- _Work instructions_
Even where a record seems odd, copy it exactly as it appears below.

==== Record set ====

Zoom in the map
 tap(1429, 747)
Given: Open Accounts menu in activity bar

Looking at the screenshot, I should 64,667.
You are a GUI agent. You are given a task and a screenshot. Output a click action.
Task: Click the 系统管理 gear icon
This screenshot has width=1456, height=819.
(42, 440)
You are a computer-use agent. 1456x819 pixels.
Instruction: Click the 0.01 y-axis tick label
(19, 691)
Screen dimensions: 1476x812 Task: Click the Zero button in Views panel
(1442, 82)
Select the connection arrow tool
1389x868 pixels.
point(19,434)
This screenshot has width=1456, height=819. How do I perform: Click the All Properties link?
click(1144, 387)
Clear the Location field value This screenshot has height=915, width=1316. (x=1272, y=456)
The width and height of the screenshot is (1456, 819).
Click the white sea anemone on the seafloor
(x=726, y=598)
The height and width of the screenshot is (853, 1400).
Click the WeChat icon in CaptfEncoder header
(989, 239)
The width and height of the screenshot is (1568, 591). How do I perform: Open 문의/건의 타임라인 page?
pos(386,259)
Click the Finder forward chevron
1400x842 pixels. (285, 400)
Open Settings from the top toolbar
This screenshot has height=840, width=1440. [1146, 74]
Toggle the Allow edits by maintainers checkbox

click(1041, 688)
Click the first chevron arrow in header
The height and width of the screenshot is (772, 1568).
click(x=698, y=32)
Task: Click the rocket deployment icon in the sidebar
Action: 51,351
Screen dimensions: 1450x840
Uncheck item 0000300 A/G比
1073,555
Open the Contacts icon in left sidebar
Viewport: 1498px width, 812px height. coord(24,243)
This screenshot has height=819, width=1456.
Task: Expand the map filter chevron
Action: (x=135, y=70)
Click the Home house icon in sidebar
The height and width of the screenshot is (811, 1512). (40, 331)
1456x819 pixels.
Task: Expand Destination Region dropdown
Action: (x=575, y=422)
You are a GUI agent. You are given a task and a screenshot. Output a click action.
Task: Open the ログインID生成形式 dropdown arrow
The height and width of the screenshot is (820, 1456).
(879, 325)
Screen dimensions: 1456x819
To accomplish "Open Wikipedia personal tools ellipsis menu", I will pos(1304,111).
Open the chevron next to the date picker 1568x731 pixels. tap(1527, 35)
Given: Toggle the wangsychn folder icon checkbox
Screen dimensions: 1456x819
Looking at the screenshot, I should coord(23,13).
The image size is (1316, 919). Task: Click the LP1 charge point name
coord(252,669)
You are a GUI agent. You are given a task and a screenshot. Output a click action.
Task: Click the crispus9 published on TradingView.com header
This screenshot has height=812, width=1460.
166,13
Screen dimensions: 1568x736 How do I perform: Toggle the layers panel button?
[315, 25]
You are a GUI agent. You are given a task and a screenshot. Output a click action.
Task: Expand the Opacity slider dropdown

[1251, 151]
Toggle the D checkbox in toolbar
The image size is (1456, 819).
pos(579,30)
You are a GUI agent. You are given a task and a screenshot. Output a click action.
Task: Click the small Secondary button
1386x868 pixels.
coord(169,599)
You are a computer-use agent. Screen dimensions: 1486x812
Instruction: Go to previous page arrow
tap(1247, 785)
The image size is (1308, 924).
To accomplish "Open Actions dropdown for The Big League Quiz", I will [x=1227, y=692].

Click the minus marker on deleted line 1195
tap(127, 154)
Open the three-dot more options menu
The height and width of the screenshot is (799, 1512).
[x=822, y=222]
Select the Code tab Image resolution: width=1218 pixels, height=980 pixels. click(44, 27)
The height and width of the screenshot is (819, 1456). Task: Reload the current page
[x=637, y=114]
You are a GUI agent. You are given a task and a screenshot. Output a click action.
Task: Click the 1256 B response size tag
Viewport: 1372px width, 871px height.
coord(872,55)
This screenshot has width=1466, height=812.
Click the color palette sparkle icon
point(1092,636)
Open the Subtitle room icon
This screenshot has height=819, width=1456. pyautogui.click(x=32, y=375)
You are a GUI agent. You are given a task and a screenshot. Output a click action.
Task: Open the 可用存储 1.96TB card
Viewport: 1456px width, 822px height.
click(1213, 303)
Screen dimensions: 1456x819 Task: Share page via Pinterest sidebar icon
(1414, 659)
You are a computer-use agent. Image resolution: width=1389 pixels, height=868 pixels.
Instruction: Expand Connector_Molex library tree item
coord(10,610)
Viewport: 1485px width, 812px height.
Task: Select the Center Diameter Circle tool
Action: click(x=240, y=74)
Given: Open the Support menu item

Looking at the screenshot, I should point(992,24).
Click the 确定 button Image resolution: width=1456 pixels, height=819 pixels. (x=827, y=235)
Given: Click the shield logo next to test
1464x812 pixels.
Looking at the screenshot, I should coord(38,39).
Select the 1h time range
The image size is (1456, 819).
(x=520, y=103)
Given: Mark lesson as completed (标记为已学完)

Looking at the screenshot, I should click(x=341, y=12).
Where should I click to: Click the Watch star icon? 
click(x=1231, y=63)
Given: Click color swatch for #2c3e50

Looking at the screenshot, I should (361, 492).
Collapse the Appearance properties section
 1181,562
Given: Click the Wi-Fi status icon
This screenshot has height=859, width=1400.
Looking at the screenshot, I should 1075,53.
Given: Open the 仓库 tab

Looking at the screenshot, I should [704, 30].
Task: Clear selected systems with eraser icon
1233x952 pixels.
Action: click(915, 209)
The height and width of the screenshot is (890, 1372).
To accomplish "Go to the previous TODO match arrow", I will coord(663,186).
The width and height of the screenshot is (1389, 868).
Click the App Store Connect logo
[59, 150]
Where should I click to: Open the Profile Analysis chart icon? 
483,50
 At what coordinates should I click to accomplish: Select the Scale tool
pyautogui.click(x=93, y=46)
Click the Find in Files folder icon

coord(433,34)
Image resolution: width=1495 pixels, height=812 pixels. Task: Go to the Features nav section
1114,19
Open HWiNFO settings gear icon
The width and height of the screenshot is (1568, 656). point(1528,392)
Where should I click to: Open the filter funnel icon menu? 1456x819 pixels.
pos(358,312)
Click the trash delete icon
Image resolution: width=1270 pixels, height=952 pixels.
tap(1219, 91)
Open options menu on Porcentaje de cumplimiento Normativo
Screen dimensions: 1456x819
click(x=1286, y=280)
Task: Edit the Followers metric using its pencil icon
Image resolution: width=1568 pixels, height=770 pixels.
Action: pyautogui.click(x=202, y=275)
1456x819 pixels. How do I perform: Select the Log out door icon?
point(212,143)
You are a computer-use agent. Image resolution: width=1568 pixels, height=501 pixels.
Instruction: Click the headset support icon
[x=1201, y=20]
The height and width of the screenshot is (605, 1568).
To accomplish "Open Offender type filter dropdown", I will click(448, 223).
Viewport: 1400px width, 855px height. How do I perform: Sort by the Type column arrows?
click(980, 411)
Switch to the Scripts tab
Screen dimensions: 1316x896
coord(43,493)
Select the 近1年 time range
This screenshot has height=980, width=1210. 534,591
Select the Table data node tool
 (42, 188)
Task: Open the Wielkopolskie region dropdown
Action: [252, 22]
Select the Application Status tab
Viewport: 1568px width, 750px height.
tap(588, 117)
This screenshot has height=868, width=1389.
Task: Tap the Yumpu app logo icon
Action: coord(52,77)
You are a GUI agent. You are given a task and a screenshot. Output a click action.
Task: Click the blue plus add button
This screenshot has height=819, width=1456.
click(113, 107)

====

- _Output below_
Zoom in the map
 tap(1429, 747)
Given: Open Accounts menu in activity bar

Looking at the screenshot, I should 64,667.
You are a GUI agent. You are given a task and a screenshot. Output a click action.
Task: Click the 系统管理 gear icon
This screenshot has width=1456, height=819.
(42, 440)
You are a computer-use agent. 1456x819 pixels.
Instruction: Click the 0.01 y-axis tick label
(19, 691)
Screen dimensions: 1476x812 Task: Click the Zero button in Views panel
(1442, 82)
Select the connection arrow tool
1389x868 pixels.
point(19,434)
This screenshot has width=1456, height=819. How do I perform: Click the All Properties link?
click(1144, 387)
Clear the Location field value This screenshot has height=915, width=1316. (x=1272, y=456)
The width and height of the screenshot is (1456, 819).
Click the white sea anemone on the seafloor
(x=726, y=598)
The height and width of the screenshot is (853, 1400).
Click the WeChat icon in CaptfEncoder header
(989, 239)
The width and height of the screenshot is (1568, 591). How do I perform: Open 문의/건의 타임라인 page?
pos(386,259)
Click the Finder forward chevron
1400x842 pixels. (285, 400)
Open Settings from the top toolbar
This screenshot has height=840, width=1440. [1146, 74]
Toggle the Allow edits by maintainers checkbox

click(1041, 688)
Click the first chevron arrow in header
The height and width of the screenshot is (772, 1568).
click(x=698, y=32)
Task: Click the rocket deployment icon in the sidebar
Action: 51,351
Screen dimensions: 1450x840
Uncheck item 0000300 A/G比
1073,555
Open the Contacts icon in left sidebar
Viewport: 1498px width, 812px height. coord(24,243)
This screenshot has height=819, width=1456.
Task: Expand the map filter chevron
Action: (x=135, y=70)
Click the Home house icon in sidebar
The height and width of the screenshot is (811, 1512). (40, 331)
1456x819 pixels.
Task: Expand Destination Region dropdown
Action: (x=575, y=422)
You are a GUI agent. You are given a task and a screenshot. Output a click action.
Task: Open the ログインID生成形式 dropdown arrow
The height and width of the screenshot is (820, 1456).
(879, 325)
Screen dimensions: 1456x819
To accomplish "Open Wikipedia personal tools ellipsis menu", I will pos(1304,111).
Open the chevron next to the date picker 1568x731 pixels. tap(1527, 35)
Given: Toggle the wangsychn folder icon checkbox
Screen dimensions: 1456x819
Looking at the screenshot, I should coord(23,13).
The image size is (1316, 919). Task: Click the LP1 charge point name
coord(252,669)
You are a GUI agent. You are given a task and a screenshot. Output a click action.
Task: Click the crispus9 published on TradingView.com header
This screenshot has height=812, width=1460.
166,13
Screen dimensions: 1568x736 How do I perform: Toggle the layers panel button?
[315, 25]
You are a GUI agent. You are given a task and a screenshot. Output a click action.
Task: Expand the Opacity slider dropdown

[1251, 151]
Toggle the D checkbox in toolbar
The image size is (1456, 819).
pos(579,30)
You are a GUI agent. You are given a task and a screenshot. Output a click action.
Task: Click the small Secondary button
1386x868 pixels.
coord(169,599)
You are a computer-use agent. Screen dimensions: 1486x812
Instruction: Go to previous page arrow
tap(1247, 785)
The image size is (1308, 924).
To accomplish "Open Actions dropdown for The Big League Quiz", I will [x=1227, y=692].

Click the minus marker on deleted line 1195
tap(127, 154)
Open the three-dot more options menu
The height and width of the screenshot is (799, 1512).
[x=822, y=222]
Select the Code tab Image resolution: width=1218 pixels, height=980 pixels. click(44, 27)
The height and width of the screenshot is (819, 1456). Task: Reload the current page
[x=637, y=114]
You are a GUI agent. You are given a task and a screenshot. Output a click action.
Task: Click the 1256 B response size tag
Viewport: 1372px width, 871px height.
coord(872,55)
This screenshot has width=1466, height=812.
Click the color palette sparkle icon
point(1092,636)
Open the Subtitle room icon
This screenshot has height=819, width=1456. pyautogui.click(x=32, y=375)
You are a GUI agent. You are given a task and a screenshot. Output a click action.
Task: Open the 可用存储 1.96TB card
Viewport: 1456px width, 822px height.
click(1213, 303)
Screen dimensions: 1456x819 Task: Share page via Pinterest sidebar icon
(1414, 659)
You are a computer-use agent. Image resolution: width=1389 pixels, height=868 pixels.
Instruction: Expand Connector_Molex library tree item
coord(10,610)
Viewport: 1485px width, 812px height.
Task: Select the Center Diameter Circle tool
Action: click(x=240, y=74)
Given: Open the Support menu item

Looking at the screenshot, I should point(992,24).
Click the 确定 button Image resolution: width=1456 pixels, height=819 pixels. (x=827, y=235)
Given: Click the shield logo next to test
1464x812 pixels.
Looking at the screenshot, I should coord(38,39).
Select the 1h time range
The image size is (1456, 819).
(x=520, y=103)
Given: Mark lesson as completed (标记为已学完)

Looking at the screenshot, I should click(x=341, y=12).
Where should I click to: Click the Watch star icon? 
click(x=1231, y=63)
Given: Click color swatch for #2c3e50

Looking at the screenshot, I should (361, 492).
Collapse the Appearance properties section
 1181,562
Given: Click the Wi-Fi status icon
This screenshot has height=859, width=1400.
Looking at the screenshot, I should 1075,53.
Given: Open the 仓库 tab

Looking at the screenshot, I should [704, 30].
Task: Clear selected systems with eraser icon
1233x952 pixels.
Action: click(915, 209)
The height and width of the screenshot is (890, 1372).
To accomplish "Go to the previous TODO match arrow", I will coord(663,186).
The width and height of the screenshot is (1389, 868).
Click the App Store Connect logo
[59, 150]
Where should I click to: Open the Profile Analysis chart icon? 
483,50
 At what coordinates should I click to accomplish: Select the Scale tool
pyautogui.click(x=93, y=46)
Click the Find in Files folder icon

coord(433,34)
Image resolution: width=1495 pixels, height=812 pixels. Task: Go to the Features nav section
1114,19
Open HWiNFO settings gear icon
The width and height of the screenshot is (1568, 656). point(1528,392)
Where should I click to: Open the filter funnel icon menu? 1456x819 pixels.
pos(358,312)
Click the trash delete icon
Image resolution: width=1270 pixels, height=952 pixels.
tap(1219, 91)
Open options menu on Porcentaje de cumplimiento Normativo
Screen dimensions: 1456x819
click(x=1286, y=280)
Task: Edit the Followers metric using its pencil icon
Image resolution: width=1568 pixels, height=770 pixels.
Action: pyautogui.click(x=202, y=275)
1456x819 pixels. How do I perform: Select the Log out door icon?
point(212,143)
You are a computer-use agent. Image resolution: width=1568 pixels, height=501 pixels.
Instruction: Click the headset support icon
[x=1201, y=20]
The height and width of the screenshot is (605, 1568).
To accomplish "Open Offender type filter dropdown", I will click(448, 223).
Viewport: 1400px width, 855px height. How do I perform: Sort by the Type column arrows?
click(980, 411)
Switch to the Scripts tab
Screen dimensions: 1316x896
coord(43,493)
Select the 近1年 time range
This screenshot has height=980, width=1210. 534,591
Select the Table data node tool
 (42, 188)
Task: Open the Wielkopolskie region dropdown
Action: [252, 22]
Select the Application Status tab
Viewport: 1568px width, 750px height.
tap(588, 117)
This screenshot has height=868, width=1389.
Task: Tap the Yumpu app logo icon
Action: coord(52,77)
You are a GUI agent. You are given a task and a screenshot. Output a click action.
Task: Click the blue plus add button
This screenshot has height=819, width=1456.
click(113, 107)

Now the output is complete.